Quando ero ancora dietro ai banchi dell’università
uno dei luminari più innovativi nel campo del diritto costituzionale era quel
Giuseppe Maranini che, in controtendenza rispetto alla dottrina giuridica più
diffusa, sosteneva che la nostra costituzione fosse molto vicino a quella di
una repubblica presidenziale, perché a suo giudizio forniva al presidente
poteri molto estesi, che nella prassi non erano mai stati sfruttati, ma che
avrebbero potuto essere usati, se sulla scena si fosse presentato un presidente
interventista.
Chissà che
Napolitano non sia un seguace della dottrina di Maranini.
Lontano anni luce da Einaudi, che si vedeva come
il notaio della repubblica.
Napolitano passerà alla storia come il presidente
che ha più dilatato i poteri che la costituzione gli conferisce.
Cossiga si limitava alle “picconate” verbali.
Napolitano “monita” nel senso che indirizza altri
poteri ed istituzioni aspettandosi di essere seguito, diversamente “rimonita”,
poi convoca, poi emette comunicati e via di seguito.
Con la scusa che Monti sarebbe un tecnico e quindi
debole sul lato politico, la presidenza gli fornisce una vigorosa copertura
praticamente quotidiana.
La cacciata di Berlusconi nell’autunno dello
scorso anno è stata una benedizione della quale la storia gli sarà grata, ma
certo la trafila seguita è stata singolare nel senso che non c’è mai stato un voto di sfiducia verso Berlusconi e Monti
è diventato presidente del consiglio dopo essere entrato in parlamento il
giorno prima per nomina presidenziale e non per elezione.
Molto singolare, ma formalmente ineccepibile.
Il programma politico economico di Monti con la
scusa che era imposto dell’Europa è stato apertamente adottato, difeso e
sostenuto giorno per giorno dalla presidenza ed anche questo è singolare.

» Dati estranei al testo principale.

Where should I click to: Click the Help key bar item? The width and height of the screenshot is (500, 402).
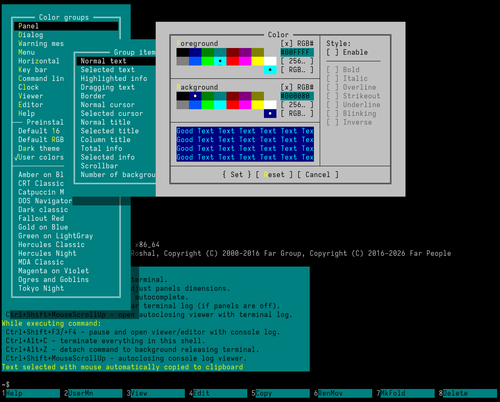[33, 393]
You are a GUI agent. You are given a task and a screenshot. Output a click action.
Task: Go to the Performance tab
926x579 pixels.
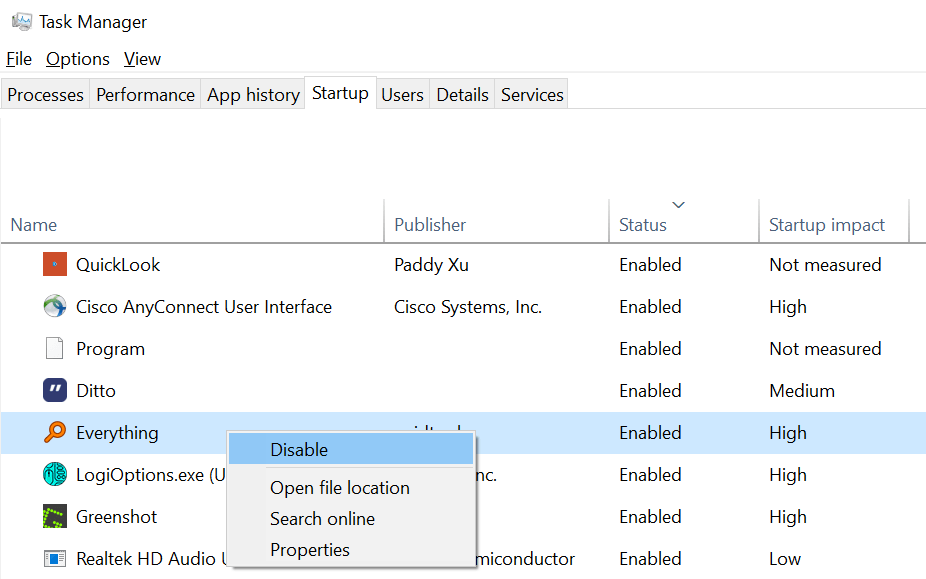pos(145,95)
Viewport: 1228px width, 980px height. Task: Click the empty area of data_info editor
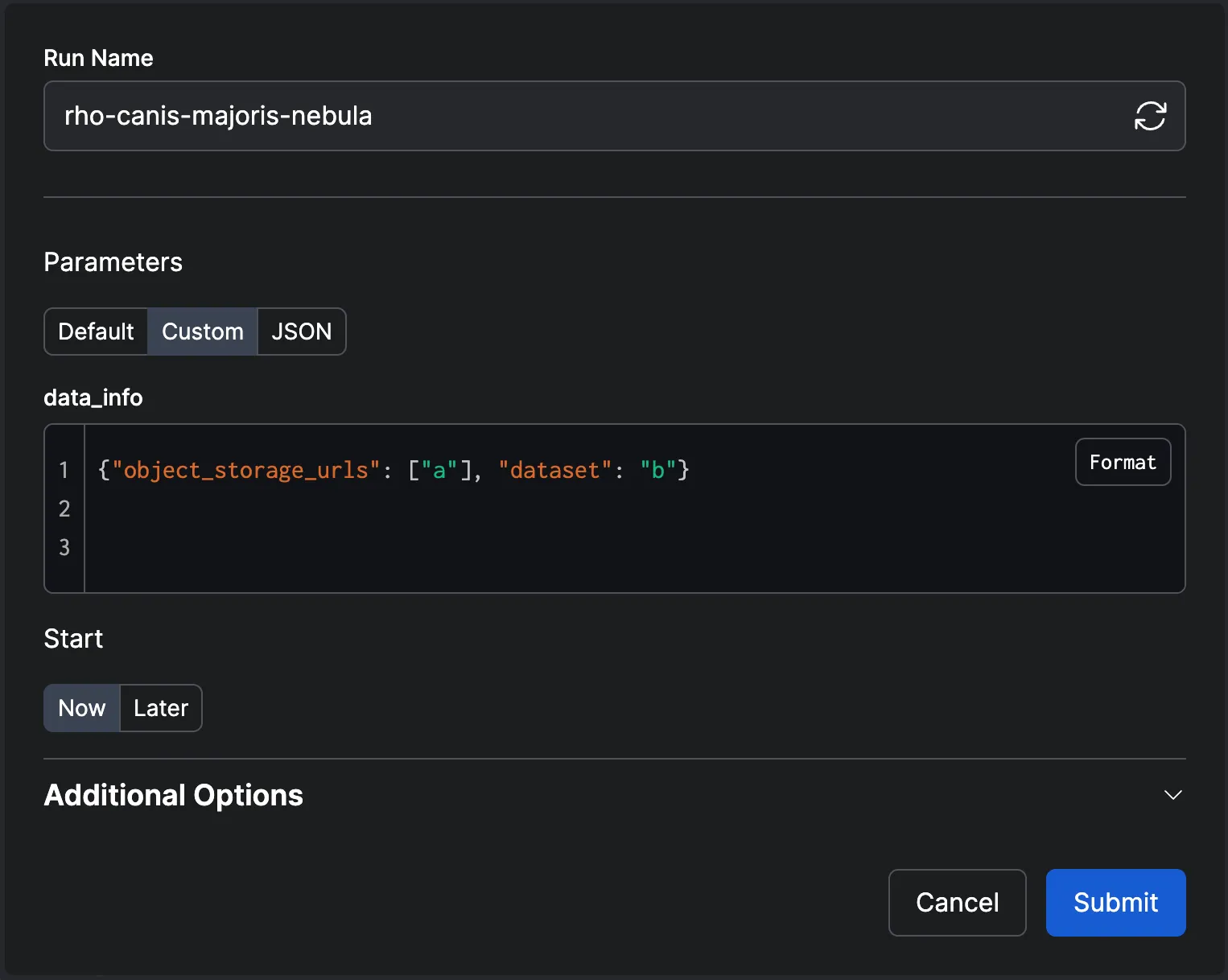pyautogui.click(x=628, y=539)
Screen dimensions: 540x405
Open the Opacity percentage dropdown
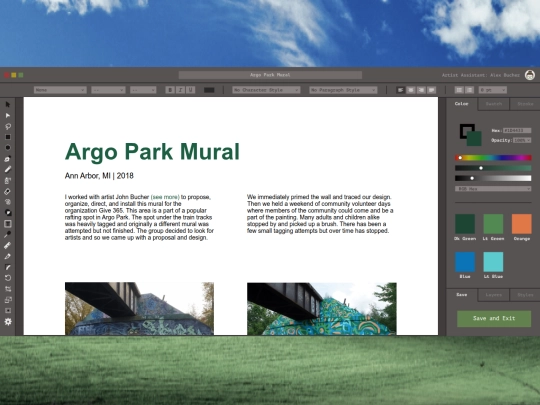tap(522, 140)
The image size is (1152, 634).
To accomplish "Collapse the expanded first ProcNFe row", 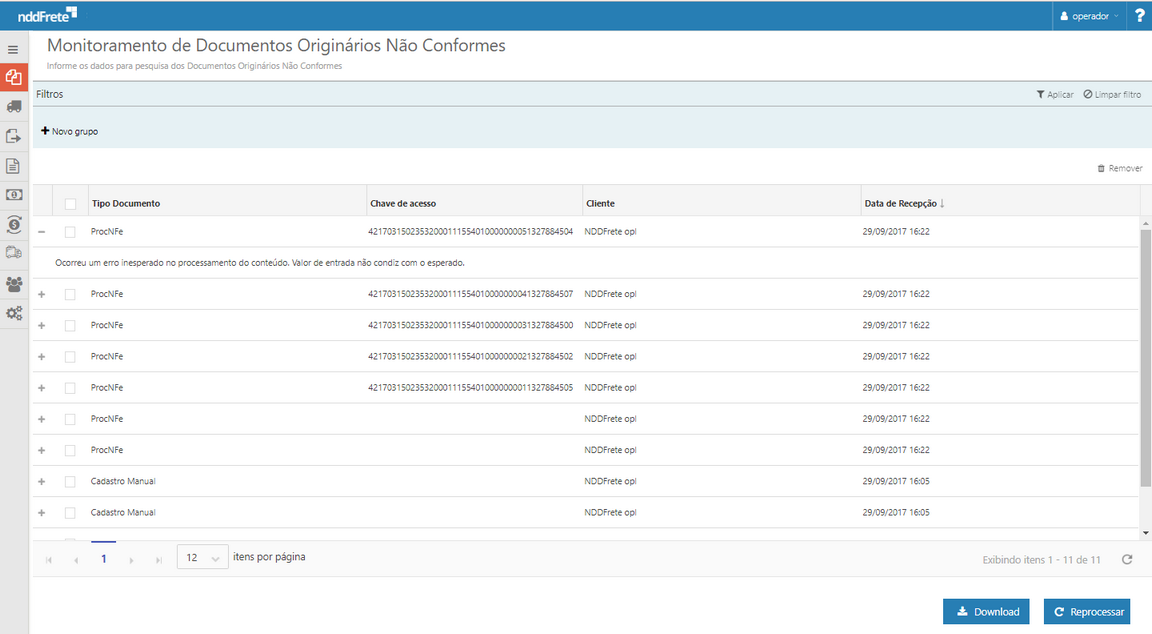I will 41,232.
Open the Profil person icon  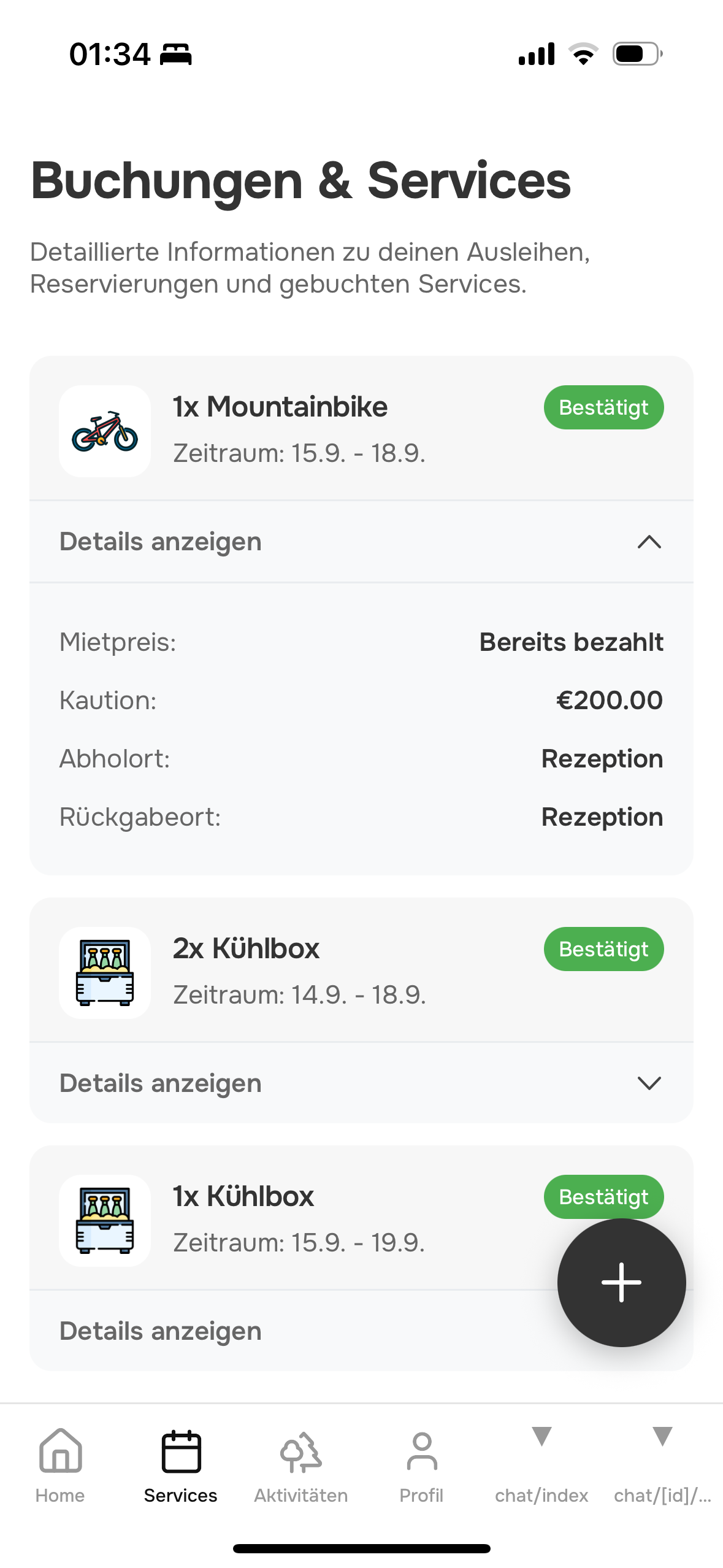coord(421,1452)
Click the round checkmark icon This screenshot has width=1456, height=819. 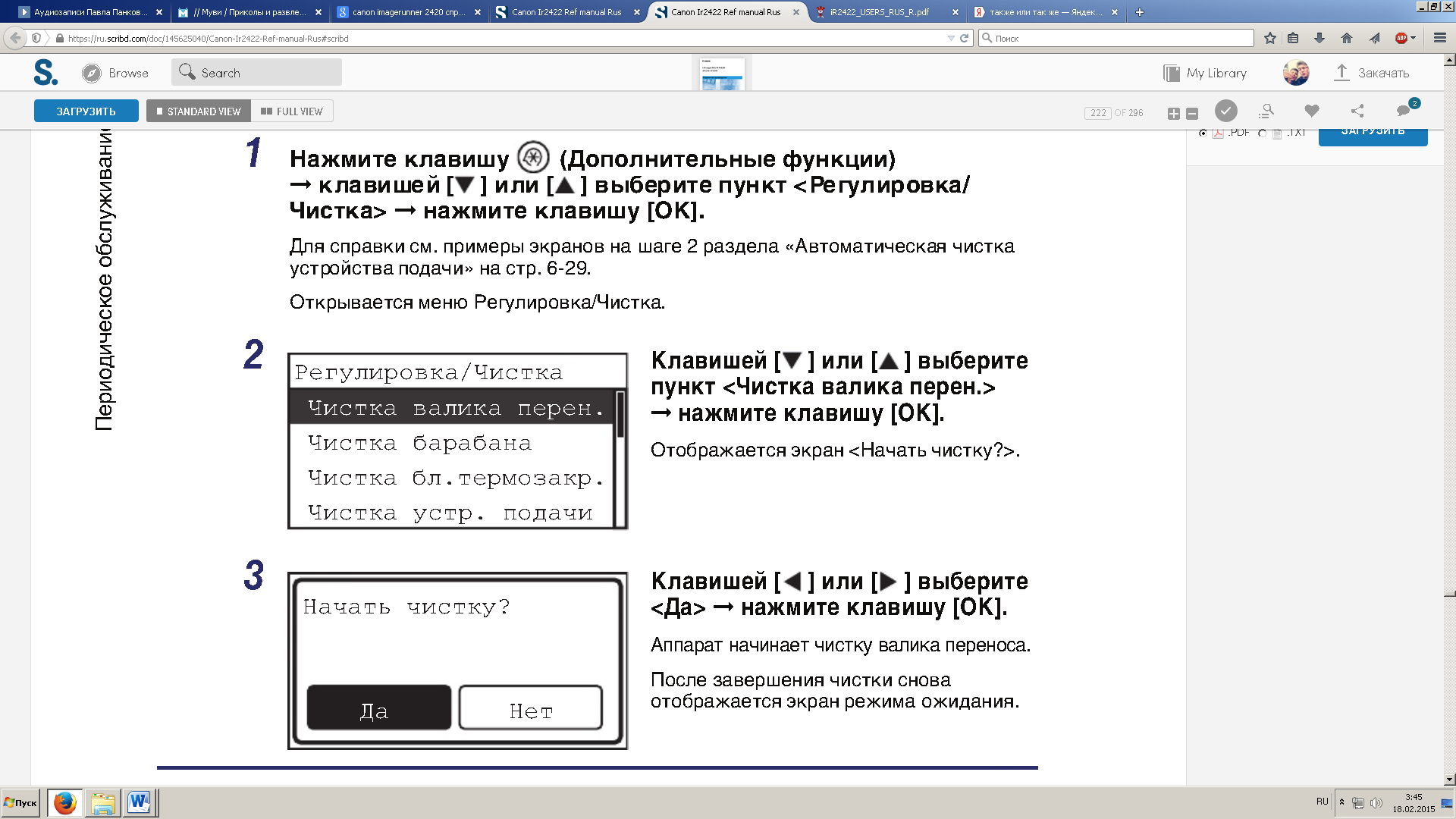pyautogui.click(x=1225, y=111)
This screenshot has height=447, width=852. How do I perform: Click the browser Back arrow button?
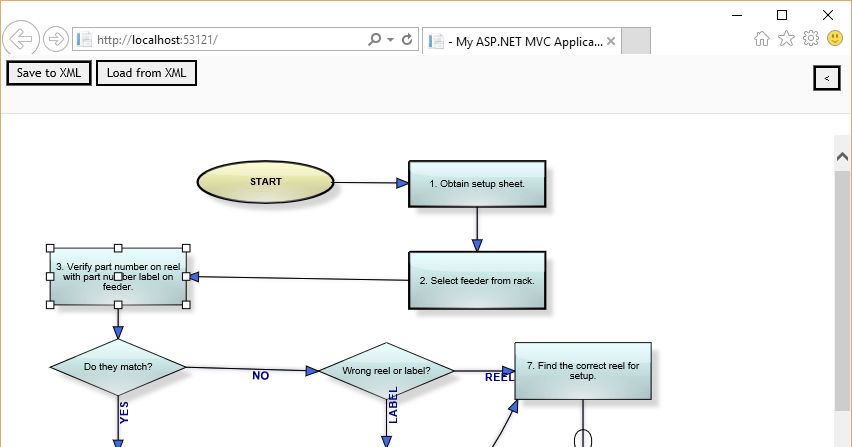pos(21,39)
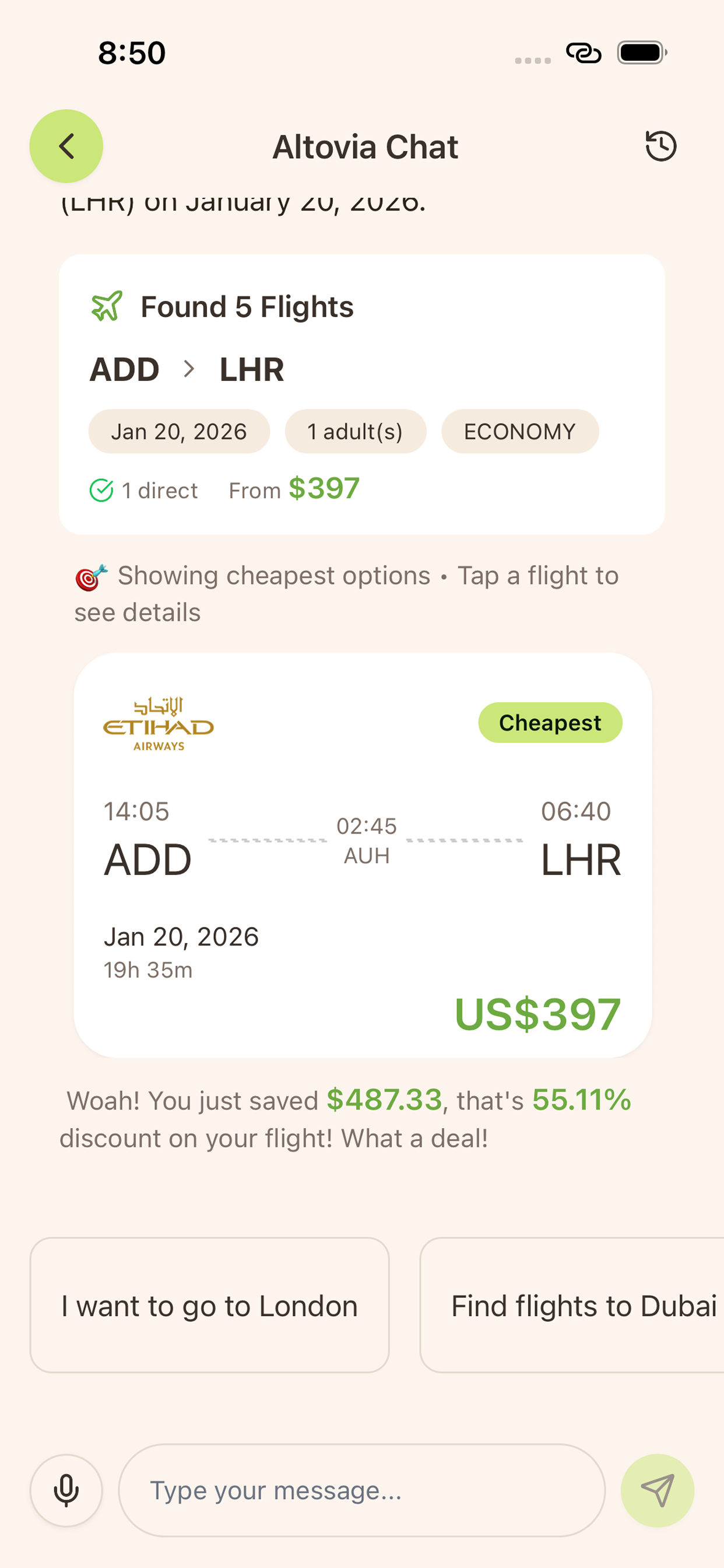Tap the battery indicator in status bar
Viewport: 724px width, 1568px height.
pos(642,53)
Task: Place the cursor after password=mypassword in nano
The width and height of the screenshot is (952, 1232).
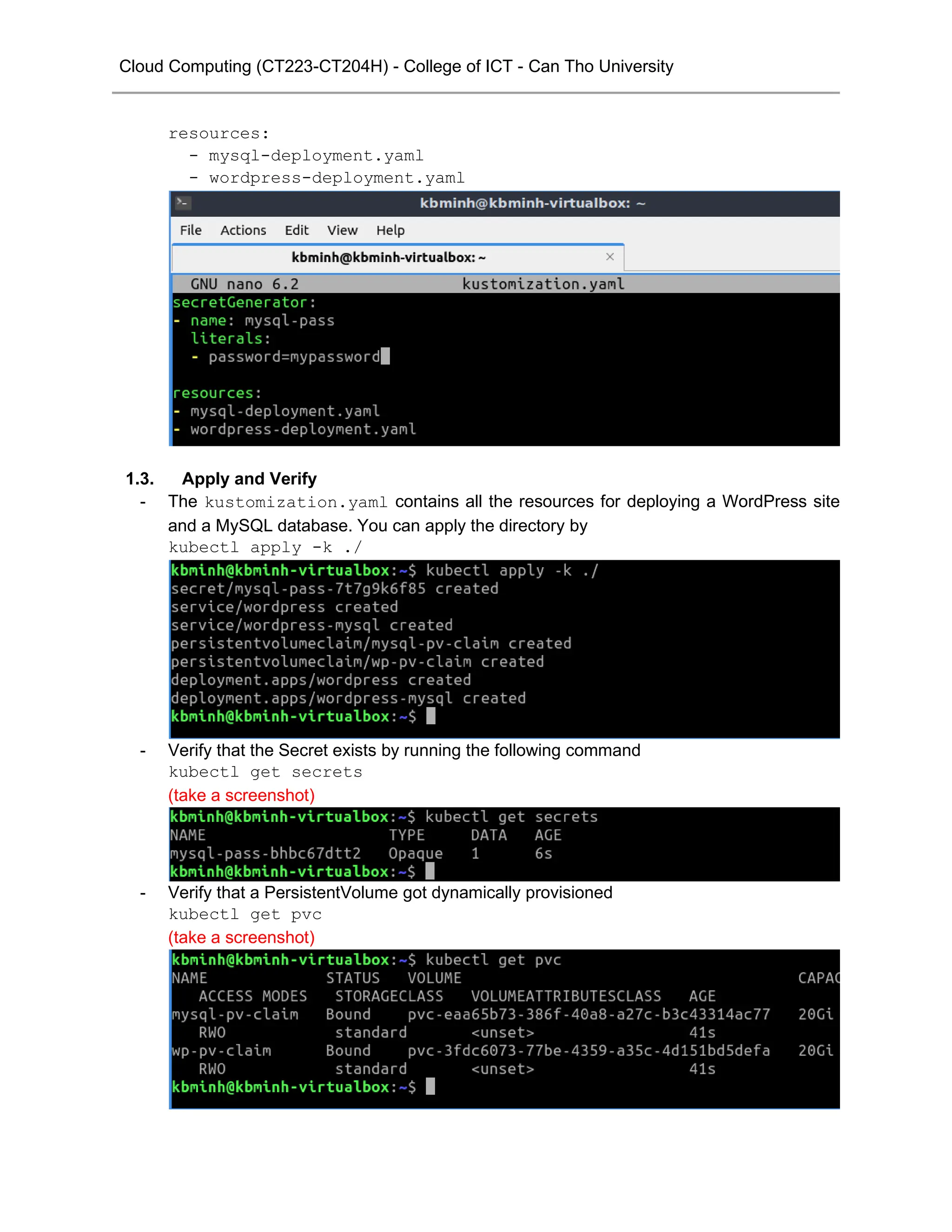Action: pos(385,357)
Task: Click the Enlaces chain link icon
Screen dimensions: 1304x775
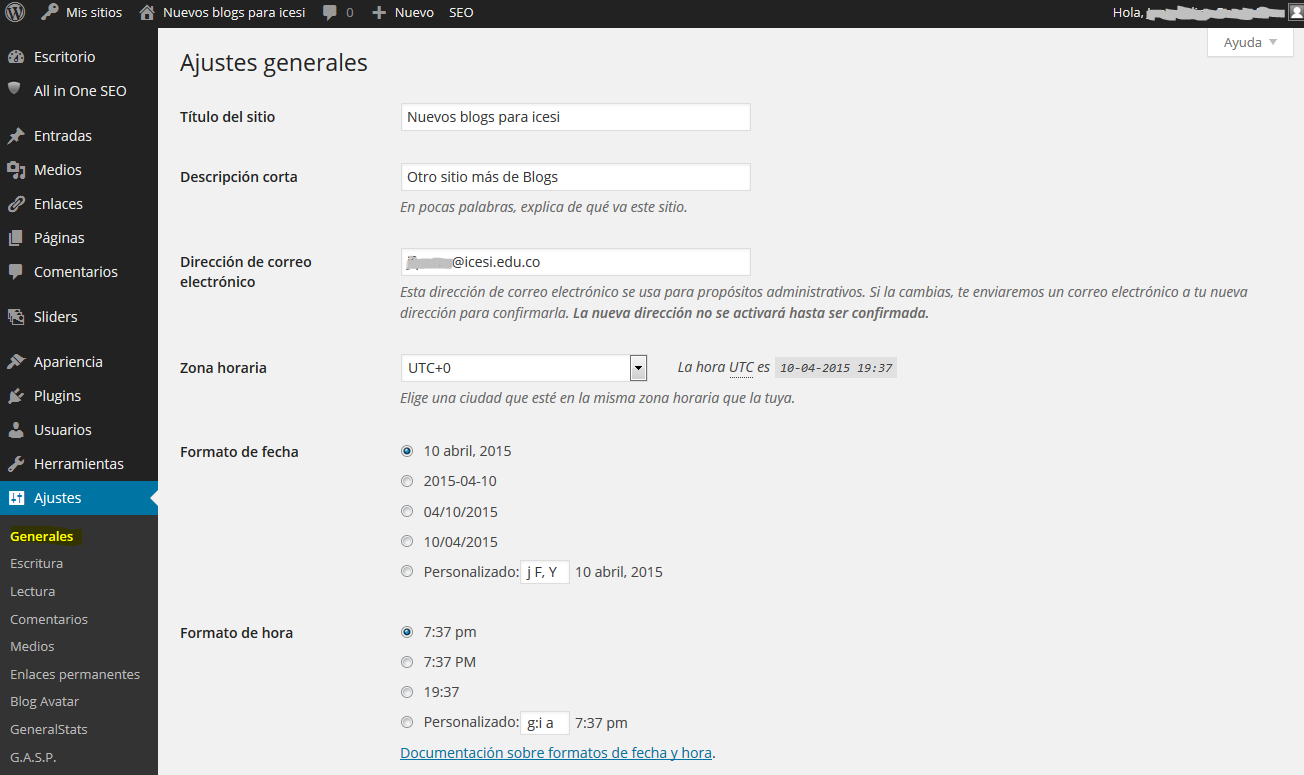Action: 15,204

I ripetuti interventi sulle Camere ed addirittura
sui partiti per formulare una nuova legge elettorale sono non solo un fatto
anche questo singolare, ma proprio ai limiti dei poteri costituzionali della
presidenza.
Il ricorso alla Consulta sul caso delle
intercettazioni indirette della presidenza sul caso Mancino invocando il
conflitto di attribuzioni fra poteri dello stato arrivato ora a sentenza è un
fatto veramente clamoroso e probabilmente unico nel suo genere nelle democrazie
occidentali, perché con quello si è voluto coprire un vuoto legislativo proprio
per dilatare le prerogative della presidenza in modo talmente ampio da essere
veramente discutibile.
Non c’è dubbio che queste amplissime prerogative e
guarentigie che la presidenza si è creata intorno collidono col fondamentale
principio dell’uguaglianza dei cittadini di fronte alla legge.
Singolare anche la vicenda umana di questo
presidente.
Per storia personale gli spetterebbe il titolo di
ultimo (non proprio ultimo perché Ingrao è più anziano di lui) di quelli che
erano definiti i “mandarini rossi”.
Lui che per inclinazione personale è sempre stato
il meno rosso dei rossi.
Moderato, riformista o come si diceva allora
migliorista per distinguersi da quelli
proprio come Ingrao che non si accontentavano del riformismo ma volevano
le “riforme di struttura”.
Singolarissimo poi il fatto che mentre gli altri
suoi pari perdevano ore ed ore per impratichirsi della lingua russa lui
completamente contro corrente abbia studiato invece l’inglese, la lingua dell’allora
nemico tanto bene da arrivare a parlarla fluentemente.
Passerà alla storia come il più presidenzialista
dei presidenti, un vero discepolo di Giuseppe Maranini.